Bu açıdan bu tarz saldırıların karşısında ilk olarak seçilmişlerin durması gerektiğini belirten Ala, şöyle konuştu:
"Çünkü millet onlara hizmet etsin diye oy veriyor. Önce kanal kazdılar, çocukları, oradaki insanları arkasına koydular, sonra da kanalları kazarken milletin verdiği paraları ki biz hiç ayrım yapmadan devletin payı neyse gönderiyoruz, onları kanalda kullandılar. Sonra biz kanalları kapattık, temizledik, bu sefer de belediye araçlarını bombalı saldırılarda kullandırıyorlar. Teröristler çeşitli yollarla bahane uyduruyorlar, kurnazlıklar yapıyorlar ama devlet soruşturma açtığında bunların hepsi ortaya çıkıyor. O bakımdan milletimize ve hele orada yaşayan vatandaşlarımıza söyleyeceğim şey şudur; ciddi şekilde kendi oylarının hesabını da sorsunlar. Oy verdiler, hizmet istesinler. Kendilerine hizmet yerine, çukur kazanları, bomba gönderenleri de asla affetmesinler. Bu siyasetin kabul edebileceği bir durum değil. Siyaset varsa şiddet yoktur, terör yoktur, eğer buna karşı durabiliyorsa bunun adı siyasettir. Yoksa bunun adı teröre destek olur. Biz de gereğini yaparız, yapıyoruz ve görevden uzaklaştırıyoruz. Bundan sonra da tavrımızda hiçbir değişiklik olmayacak, daha da ciddi bir şekilde meselenin üzerine gideceğiz."
‘BİZİM ALDIĞIMIZ HİÇBİR KARAR, MİLLETİMİZİN ALEYHİNE OLMAZ'
Ala, Suriyeli sığınmacılar ile Ukrayna'dan getirilerek Türkiye'de iskan edilen Ahıska Türklerine vatandaşlık hakkı tanınmasına yönelik çalışmalara ilişkin de bunun İçişleri Bakanlığı'nın sorumluluk ve görevleri arasında bir husus olduğunu belirtti.

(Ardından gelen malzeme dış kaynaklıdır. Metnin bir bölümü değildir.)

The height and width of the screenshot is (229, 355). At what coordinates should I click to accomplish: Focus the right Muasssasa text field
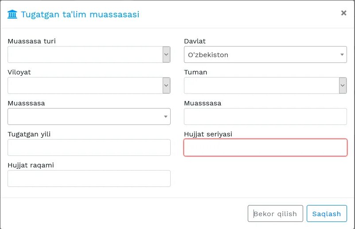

Kendilerinin her bir ailenin ve kişinin dosyasını tek tek ele aldıklarını dile getiren Ala, şunları kaydetti:
"Çok titiz bir şekilde inceliyoruz ve değerlendirmesini yapıyoruz. Sonra da onları kararlaştırıyoruz. Burada hiçbir tereddüte mahal yoktur. Memleketimizin ve milletimizin lehine ne gerekiyorsa onu yapıyoruz. Bizim aldığımız hiçbir karar, milletimizin aleyhine olmaz. Milletimiz burada müsterih olsun. İkincisi bizim misafirlerimiz, Türkiye'de şu ana kadar dünyanın gıpta ettiği bir şekilde muamele görmüşlerdir. Bizim misafirperverliğimize yakışır bir şekilde şimdiye kadar nasıl yönettiysek bu mevzuyu, bundan sonraki alacağımız kararlar, milletimiz bilsin ki hem o misafirlerimizin lehine hem milletimizin lehine olacaktır ve tercih söz konusu değildir. Biz her bir problem için adım attığımızda, böyle ilgiyle izliyorum, hemen meselenin muhteviyatını anlamadan birtakım değerlendirmeler yapılıyor, eleştirilerde bulunuluyor. Biz milletin ne dediğine bakıyoruz. Milletimizin eleştirilerini, katkılarını, değerlendirmelerini politikamızın merkezine almış durumdayız. Onun için atacağımız her adım ve şimdiye kadar atmış olduğumuz her adım, hem milletimizin menfaatini sağlayacak bir adımdır hem de buradaki misafirlerimizin menfaatini sağlayacak adımdır. Burada herkes müsterih olmalıdır."